Además, al diluir una palabra se diluye su cualidad, en este caso la heroicidad; ni las gestas “heróicas” de Messi en el campo de fútbol, ni el hijo modélico que desayuna sin rechistar, nos pueden cubrir ese vacío.
La heroicidad suele ser el último reducto de la dignidad humana. Cuando un grupo, o una sociedad entera, se adhiere acríticamente a postulados totalitarios o racistas, por poner un ejemplo, lo único que queda a lo que agarrarse son las actitudes heroicas, las de quienes plantan cara al grupo y se enfrentan a su ira. Un solo héroe termina redimiendo muchas veces a miles de personas que callan o no se atreven. En una situación más cotidiana, la persona que arriesga su vida entrando a una casa en llamas, no solo hace algo bueno por quienes están dentro, también por todos los que conocen su hazaña.

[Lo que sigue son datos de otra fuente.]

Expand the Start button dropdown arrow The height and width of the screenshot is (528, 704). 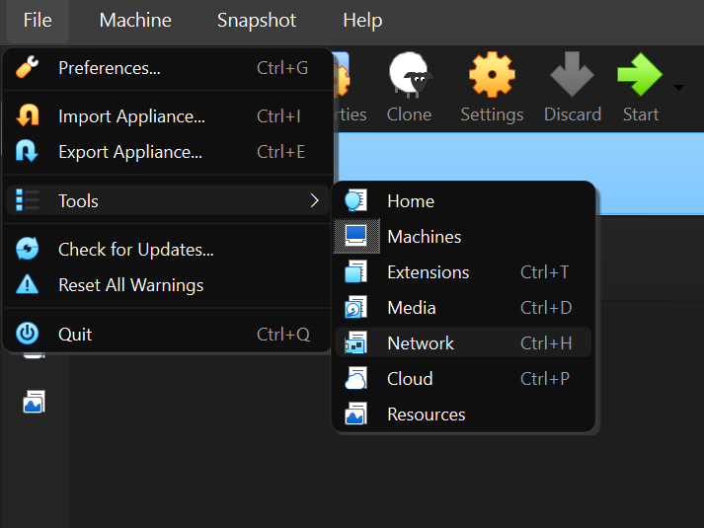click(x=678, y=88)
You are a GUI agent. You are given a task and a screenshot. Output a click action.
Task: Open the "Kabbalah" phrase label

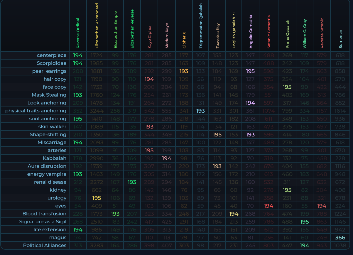(x=54, y=158)
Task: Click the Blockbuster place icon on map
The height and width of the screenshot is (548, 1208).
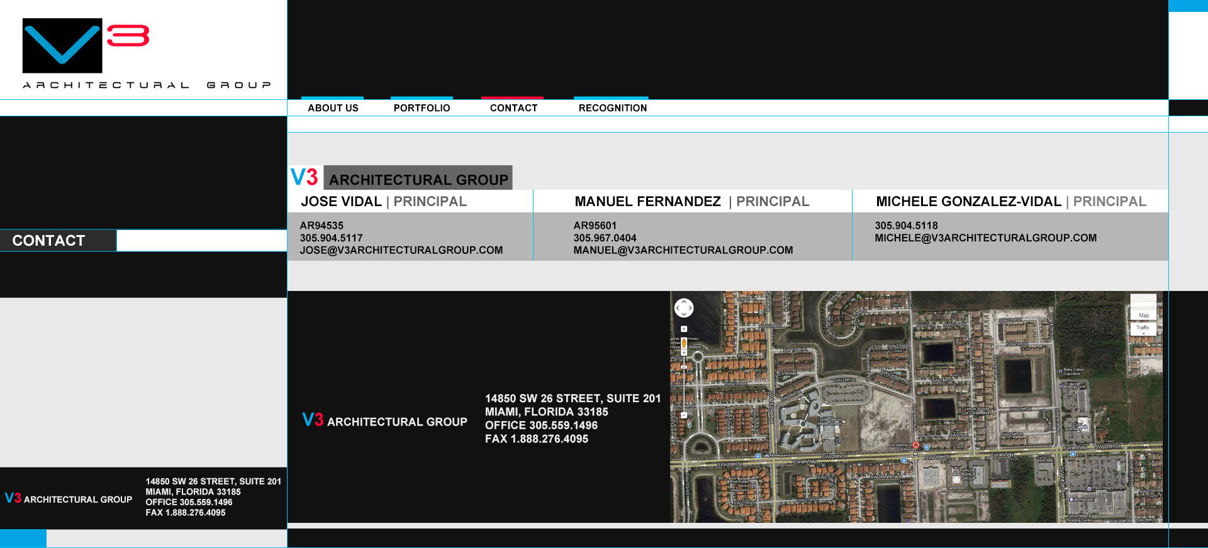Action: point(1071,500)
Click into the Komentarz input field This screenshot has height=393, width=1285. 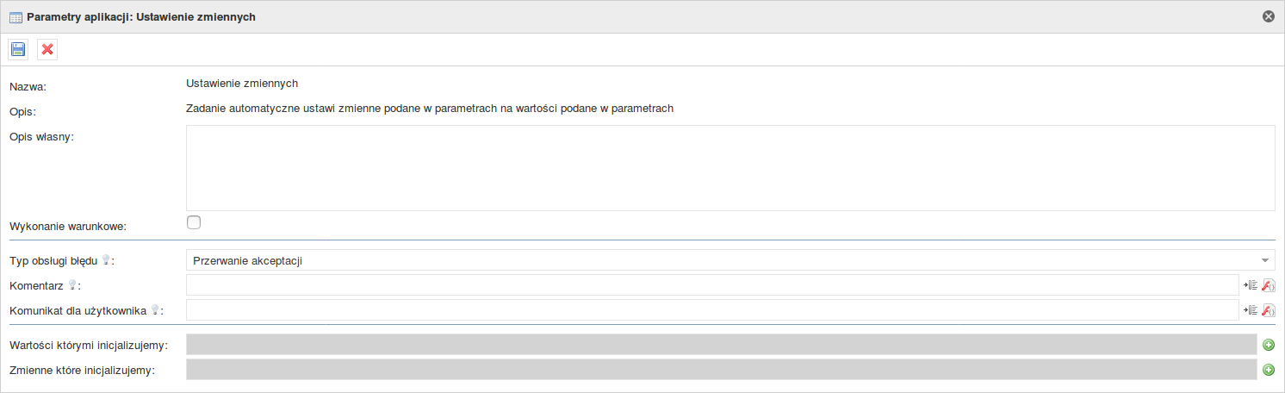712,285
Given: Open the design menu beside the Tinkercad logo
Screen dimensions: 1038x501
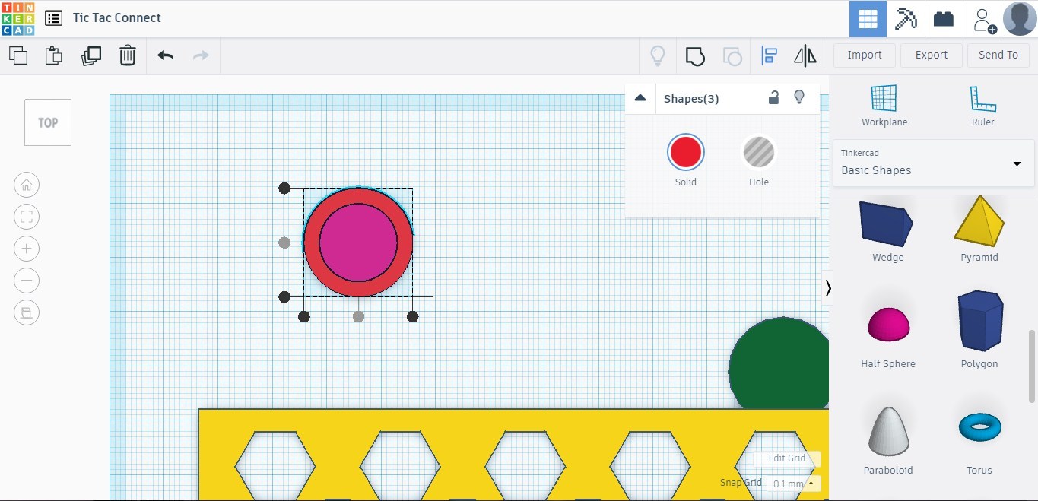Looking at the screenshot, I should tap(52, 17).
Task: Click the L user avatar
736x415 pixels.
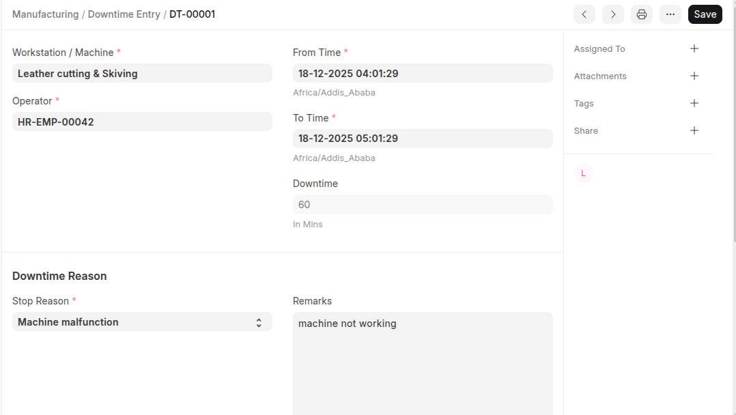Action: coord(583,173)
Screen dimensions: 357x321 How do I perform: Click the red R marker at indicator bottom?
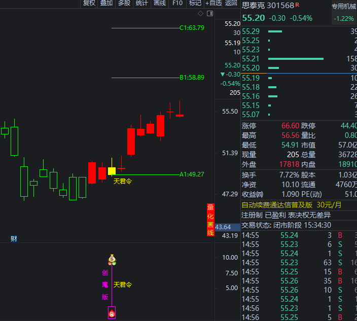(112, 314)
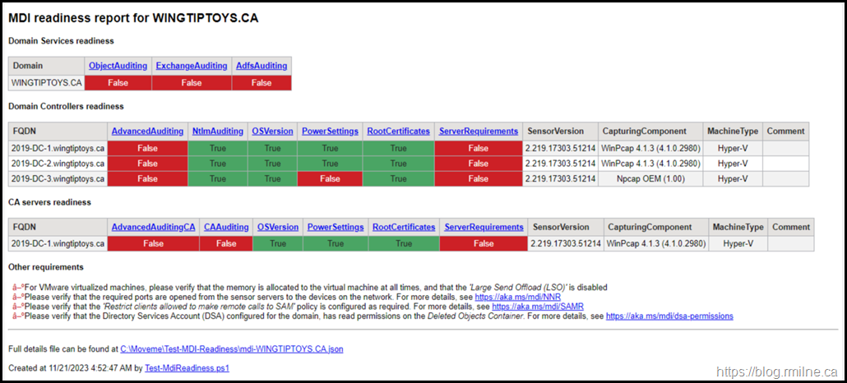Viewport: 847px width, 383px height.
Task: Open the AdvancedAuditing link in Domain Controllers table
Action: pyautogui.click(x=147, y=131)
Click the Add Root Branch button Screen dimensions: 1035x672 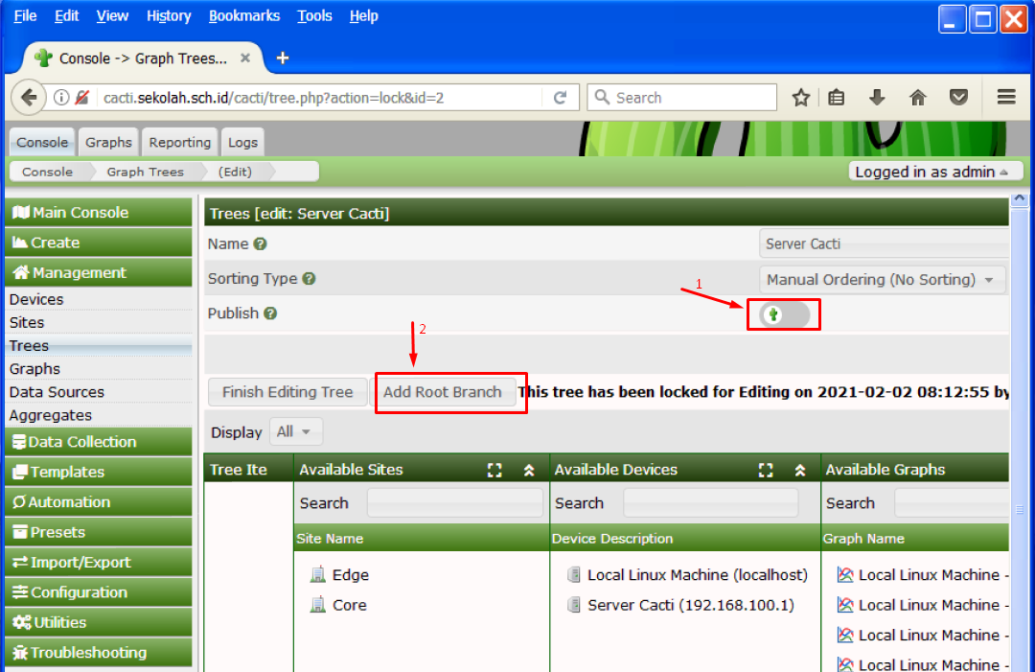coord(443,392)
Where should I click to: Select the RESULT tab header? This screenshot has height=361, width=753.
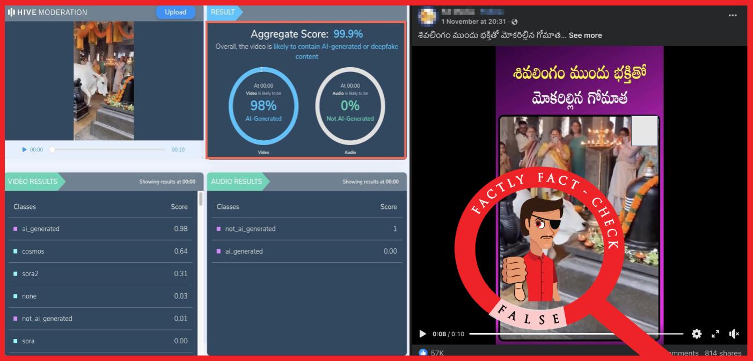pyautogui.click(x=223, y=12)
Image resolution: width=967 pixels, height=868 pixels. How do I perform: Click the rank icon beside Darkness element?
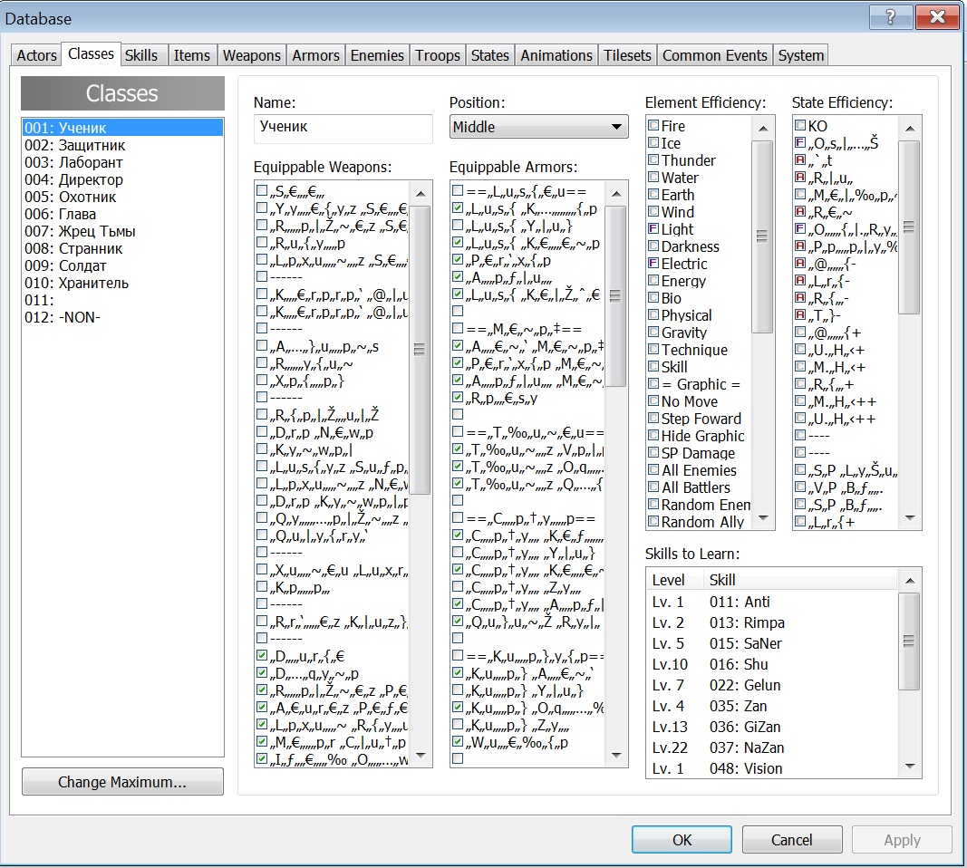click(653, 247)
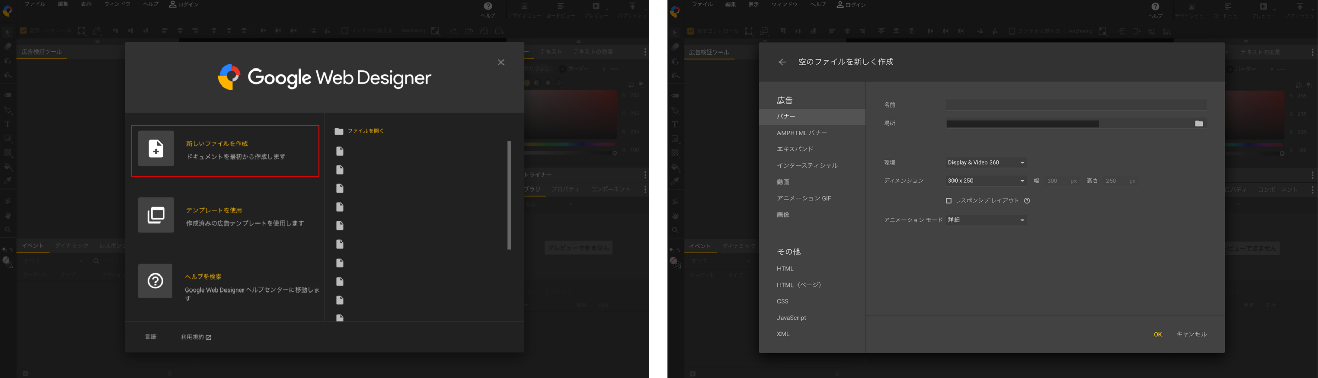Expand the ディメンション 300 x 250 dropdown
This screenshot has width=1318, height=378.
tap(985, 181)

“Los límites de mi lenguaje significan los límites de mi mundo”
–Ludwing Wittgenstein, filósofo y lingüista.
Héroe, democracia, libertad, solidaridad, fascismo… las palabras son ya solo otro recurso comercial que se consume de forma compulsiva e insostenible. Tanto la política, como la publicidad y la información de baja calidad, mayoritaria a día de hoy, se afanan en devorarlas para satisfacer sus intereses. Y después, cuando los demás necesitamos usarlas, comprobamos con impotencia que no definen nada, o lo definen todo, que a la postre es lo mismo. De este modo se va difuminando el horizonte que nos abre lenguaje, y eso estrecha nuestros límites particulares y los del mundo que construimos al juntarnos con los demás.
Es un tarea urgente, vital, recuperar el significado genuino de las palabras, escapar como alma que lleva el diablo de esas cajas de resonancia donde se celebra la siniestra ceremonia de la destrucción del lenguaje. Por entretenido que nos parezca el espectáculo, es bueno que al apagarse los focos nos planteemos que ganamos con todo eso. También es verdad que ahora los focos no se apagan nunca; por lo que hacer balance se está volviendo un acto “heróico” cuando resulta tan cómodo y sencillo bailar eternamente al son que nos marcan.